The vocabulary you cannot avoid
Every conversation about trees uses six words. The visualiser pauses on the built tree and labels them on the picture, but they're worth naming directly.
- Root: the node with no parent. There is exactly one.
- Leaf: a node with no children. There can be many.
- Internal node: any non-leaf node — the root counts if it has at least one child.
- Parent / child: an arrow from
Adown toBmakesAthe parent ofB, andBa child ofA. - Subtree: pick any node, mentally cut the arrow above it. What's left below is itself a tree, with that node as its root. This is the recursive bit, and it's where every algorithm in this lesson comes from.
- Depth: the number of arrows from the root down to a node. The root has depth 0; every step away adds 1.
- Height: the number of arrows from a node down to its deepest leaf. Leaves have height 0; the whole tree's height is the height of the root.
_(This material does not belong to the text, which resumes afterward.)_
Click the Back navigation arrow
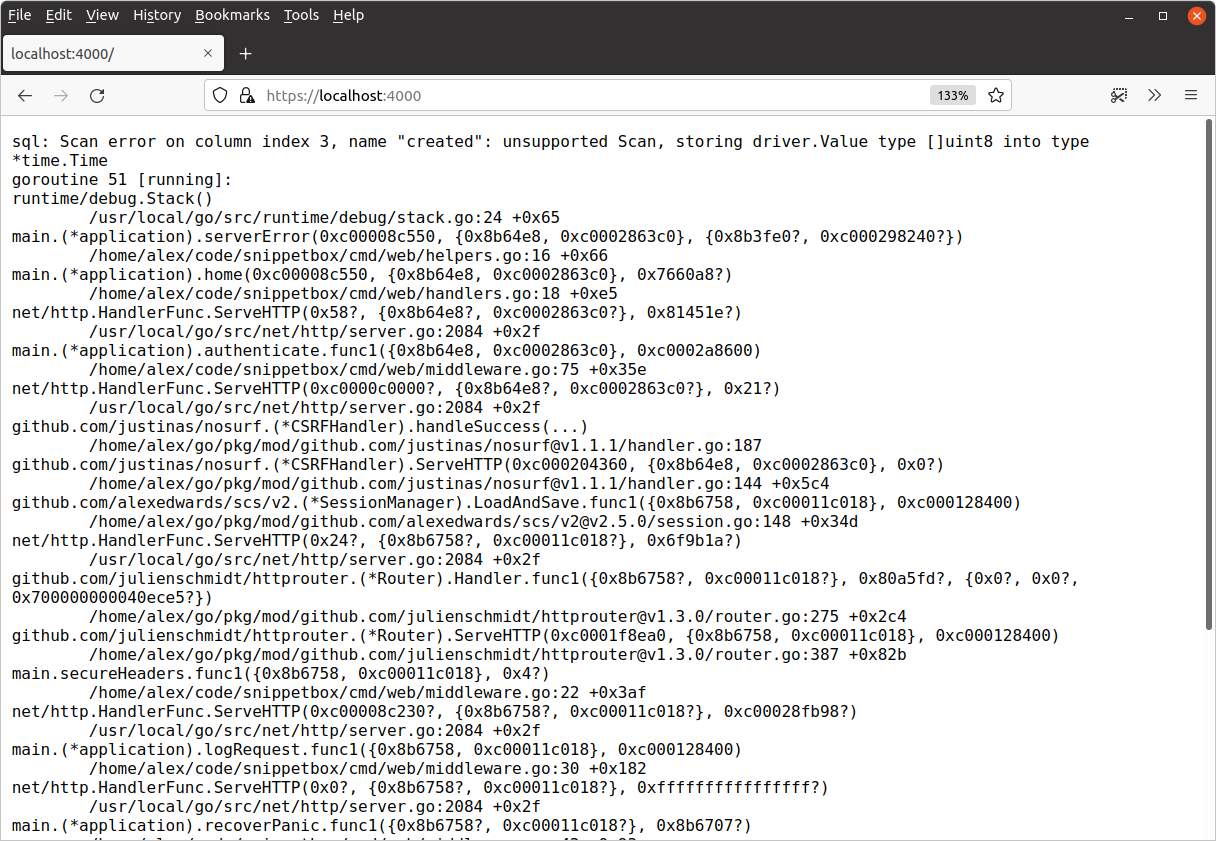Viewport: 1216px width, 841px height. [x=25, y=96]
Depth and height feel similar and are routinely confused — but they are measured from opposite ends. A leaf's depth depends on the whole tree above it; its height is always 0. The root's depth is always 0; its height depends on the whole tree below it.
The leaf `elearning` is labelled `depth = 3`. What is `depth = 3` measuring?
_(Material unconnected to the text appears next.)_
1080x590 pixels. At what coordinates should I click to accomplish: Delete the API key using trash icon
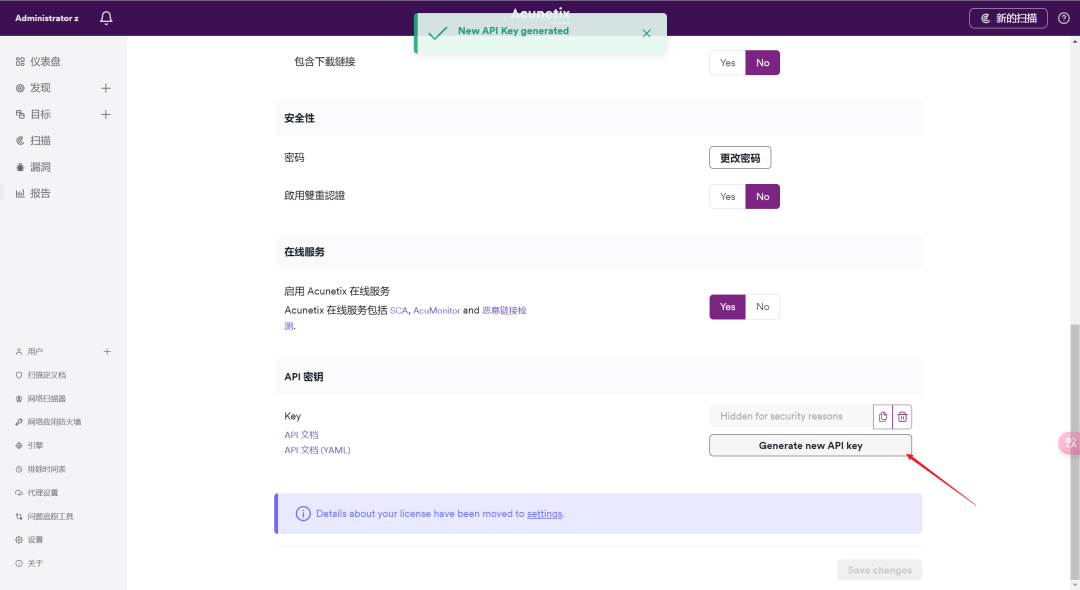(x=902, y=416)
Depth grows as you walk away from the root. Height grows as you walk toward the deepest leaf. Both are integers, both count edges (not nodes), and you will mix them up at least once before the end of this page.
Walking a tree, two ways
Trees are useless without a way to visit every node. There are two natural orders, and the difference is one data structure.
The first is depth-first search — go as deep as possible into the first child, then back up, then into the next child, and so on. The shape of the recursion mirrors the path from root to current node:
function dfs(node) {
if (node === null) return;
visit(node);
for (const child of node.children) {
dfs(child);
}
}
Six lines. The recursion is the structure: dfs(node) handles the current node, then defers the rest of the tree to dfs(child) calls. Every tree algorithm you will write for the next twenty topics has this shape. Memorise it once, vary the body.
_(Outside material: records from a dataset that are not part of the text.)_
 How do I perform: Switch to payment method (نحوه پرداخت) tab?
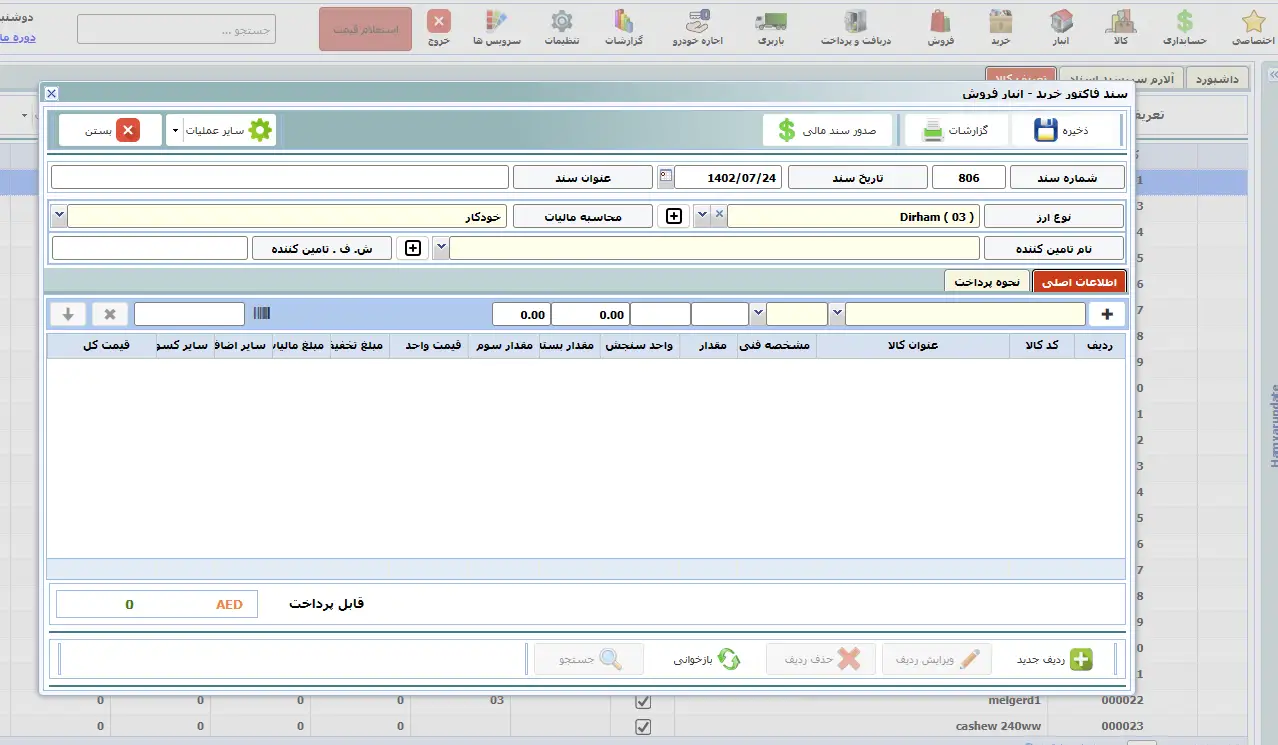[x=986, y=282]
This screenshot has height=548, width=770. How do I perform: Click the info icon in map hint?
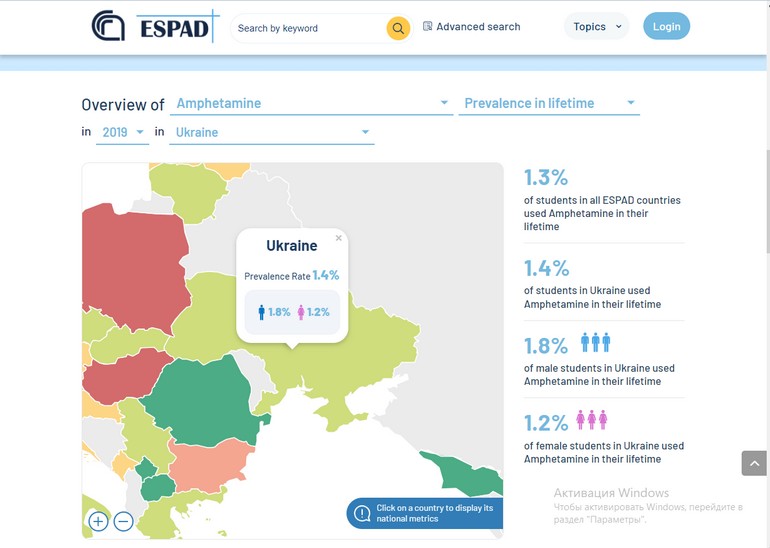click(x=362, y=513)
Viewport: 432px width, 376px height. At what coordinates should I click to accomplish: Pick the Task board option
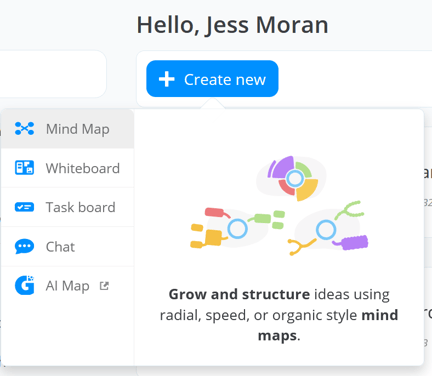pos(68,207)
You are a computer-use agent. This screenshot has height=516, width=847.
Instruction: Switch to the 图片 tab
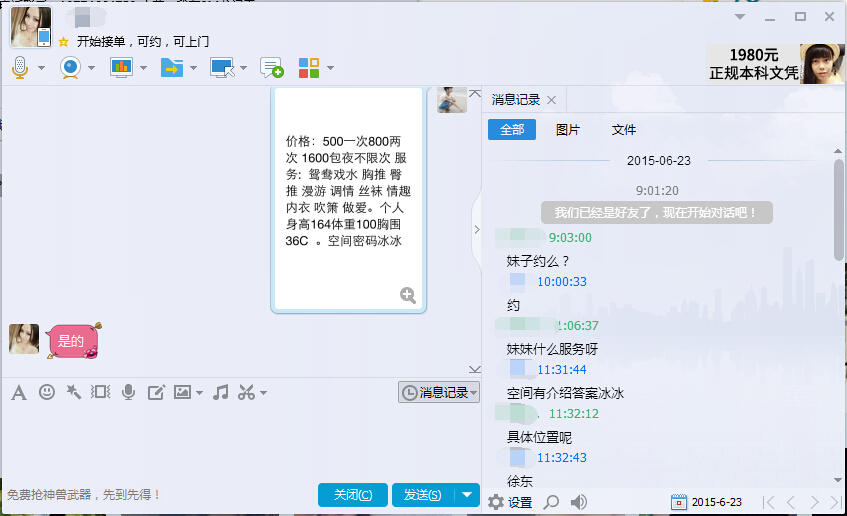pos(568,130)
In the visualiser above, watching pre-order DFS run is also watching the call stack grow and shrink. Each dfs(child) call layers a frame on top of the current one; each return pops a frame. The stack is, at any moment, the path from the root to whichever node we're standing on. When the cursor reaches the deepest leaf, the stack is at peak height — exactly the height of the tree.
DFS pre-order is partway through. The cursor has just stepped into `Projects`. What does the call stack look like at this exact moment, bottom to top?
The stack reaches dfs(elearning) only because dfs(~), dfs(Documents), and dfs(Projects) are still open above it, waiting for their child loops to finish. Recursion layers; it does not replace.
There are two flavours of DFS in everyday use, and the only difference is when the visit happens.
// Pre-order — visit, then recurse
function dfsPre(node) {
visit(node);
for (const c of node.children) dfsPre(c);
}
// Post-order — recurse, then visit
function dfsPost(node) {
for (const c of node.children) dfsPost(c);
visit(node);
}
Pre-order prints the node on the way down; post-order prints it on the way back up, after every descendant has been seen. The post-order shape is exactly what rm -rf does on a directory: delete the children before the parent, otherwise the parent is gone before its children are reachable.
For the subtree `Documents → [Projects → [elearning, analytics], notes.md]`, drag the nodes into the order a post-order DFS visits them.
- 1.Documents
- 2.Projects
- 3.elearning
- 4.analytics
- 5.notes.md
The other walk replaces the call stack with a queue.
function bfs(root) {
const queue = [root];
while (queue.length > 0) {
const node = queue.shift();
visit(node);
for (const child of node.children) {
queue.push(child);
}
}
}
This is breadth-first search, and the only thing that changed is the data structure on the side. A stack (implicit, in DFS's recursion) gives you depth-first; a queue gives you level-order — every node at depth d visited before any node at depth d+1. Same picture, different scratchpad. The visualiser swaps the call-stack panel for a queue panel and runs the same eight nodes; the order changes completely.
The choice between DFS and BFS is almost always about which node you want to find first. Looking for the deepest match? DFS goes there fastest. Looking for the shallowest? BFS gets there first.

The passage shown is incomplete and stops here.